To be sure, her success will depend on many people, not least her husband Gordon, who oversees the operational side of the business. It is a role he has played ever since he returned from his adventure in South America, teaching himself what he needed to learn as he went along. To him, as well as Anita, belongs the credit of demonstrating that a company can be both passionately idealistic and exceptionally well managed. He himself, however, has no doubt where his inspiration comes from. "Creatively, this is Anita's company entirely," he says. "She says what she wants, and we make all her dreams come true."

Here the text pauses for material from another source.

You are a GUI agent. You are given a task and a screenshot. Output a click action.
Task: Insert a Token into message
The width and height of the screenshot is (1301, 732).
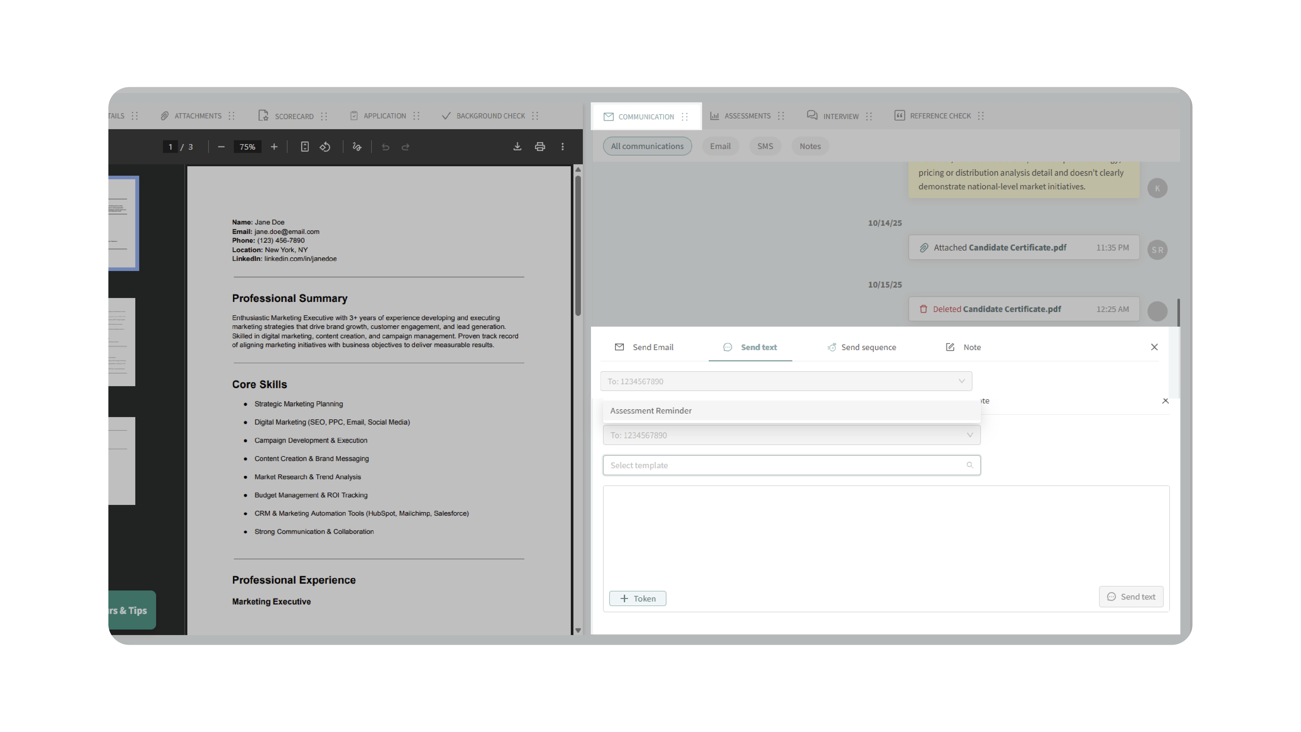click(637, 598)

Meanwhile, the pressures to conform keep growing. They come from shareholders, who want to maximize their earnings. They come from franchisees, who push the company to expand faster than its resources will allow. They even come from some employees and managers, who might be willing to sacrifice a little derring-do for the stability and security they think financial planning would allow. But mostly they come from the world in which The Body Shop operates -- a world that doesn't care much about a company's social responsibility or its empowerment of employees if the benefits don't eventually show up on the bottom line.
But Anita has a vision. "I believe quite passionately that there is a better way," she says. "I think you can rewrite the book on business. I think you can trade ethically; be committed to social responsibility, global responsibility; empower your employees without being afraid of them. I think you can really rewrite the book. That is the vision, and the vision is absolutely clear."
And so she fights all the pressures. She fights them with language. She fights them with values. She fights them with education. And she fights them with her vision. "It's creating a new business paradigm," she says. "It's showing that business can have a human face, and God help us if we don't try. It's showing that empowering employees is the key to keeping them, and that you empower them by creating a better educational system. It's showing that you forsake your values at the cost of forsaking your work force. It's paying attention to the aesthetics of business. It's all that. It's trying in every way you can. You may not get there, but goddammit, you try to make the journey an honorable one."
After all, it matters. It all matters. For its own sake.